GIVEN DATA START
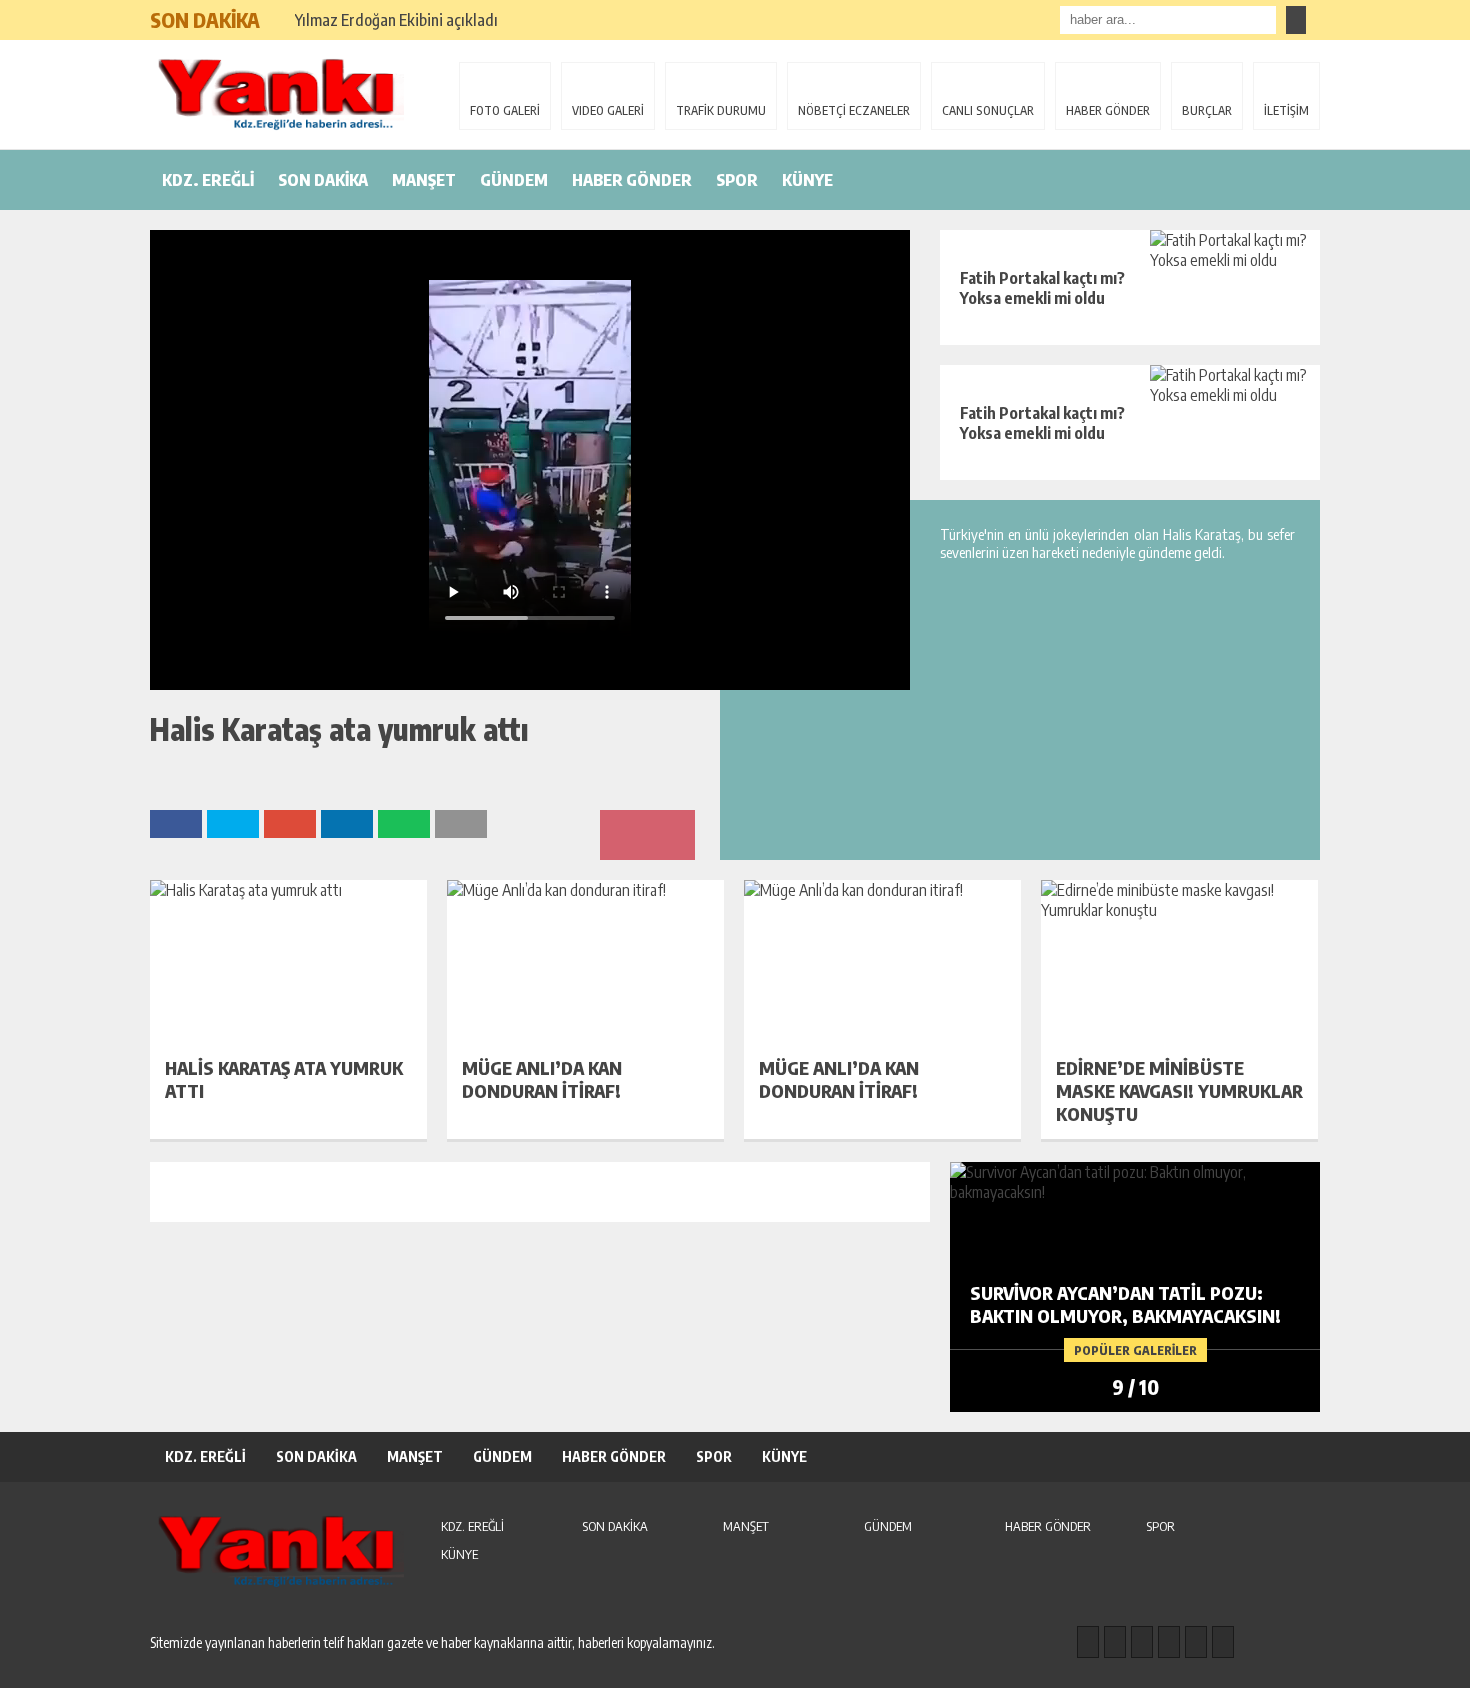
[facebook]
GIVEN DATA END
GIVEN DATA START
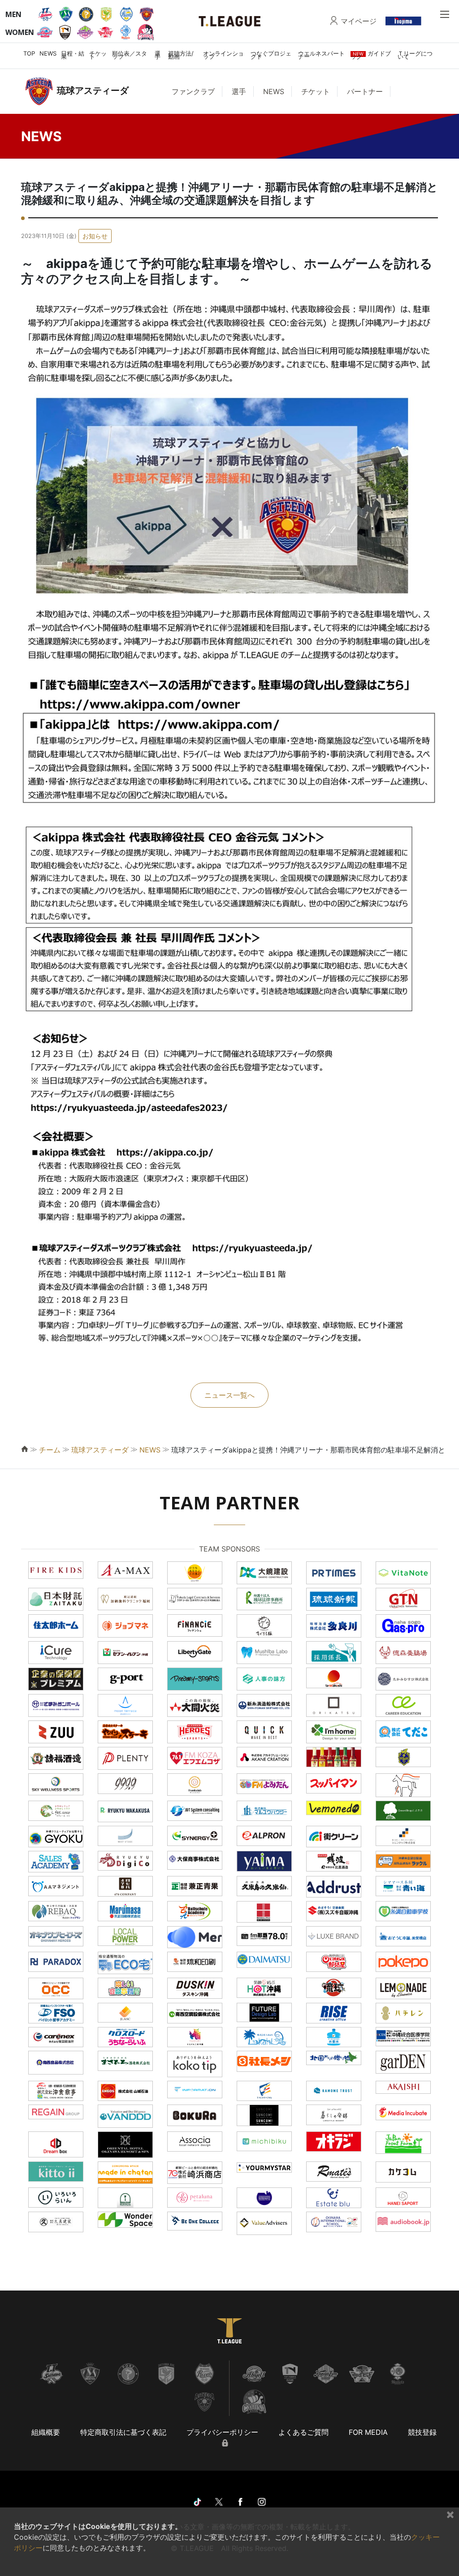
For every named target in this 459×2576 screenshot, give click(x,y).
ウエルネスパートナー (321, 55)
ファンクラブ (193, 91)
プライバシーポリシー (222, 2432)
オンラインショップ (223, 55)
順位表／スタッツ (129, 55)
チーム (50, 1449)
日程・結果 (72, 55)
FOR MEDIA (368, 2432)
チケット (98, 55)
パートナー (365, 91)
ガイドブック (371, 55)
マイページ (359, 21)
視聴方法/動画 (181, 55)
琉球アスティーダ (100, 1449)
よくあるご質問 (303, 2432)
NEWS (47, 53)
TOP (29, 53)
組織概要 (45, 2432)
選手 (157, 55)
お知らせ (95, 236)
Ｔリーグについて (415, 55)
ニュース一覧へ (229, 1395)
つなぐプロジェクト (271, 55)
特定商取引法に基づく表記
GIVEN DATA END
TRY IT: Within the data above, the span starting at the line containing "マイページ (359, 21)" and ending at the line containing "特定商取引法に基づく表記" is to be retyped exactly, with no other lines.

EXERCISE SOLUTION:
マイページ (359, 21)
視聴方法/動画 (181, 55)
琉球アスティーダ (100, 1449)
よくあるご質問 (303, 2432)
NEWS (47, 53)
TOP (29, 53)
組織概要 (45, 2432)
選手 (157, 55)
お知らせ (95, 236)
Ｔリーグについて (415, 55)
ニュース一覧へ (229, 1395)
つなぐプロジェクト (271, 55)
特定商取引法に基づく表記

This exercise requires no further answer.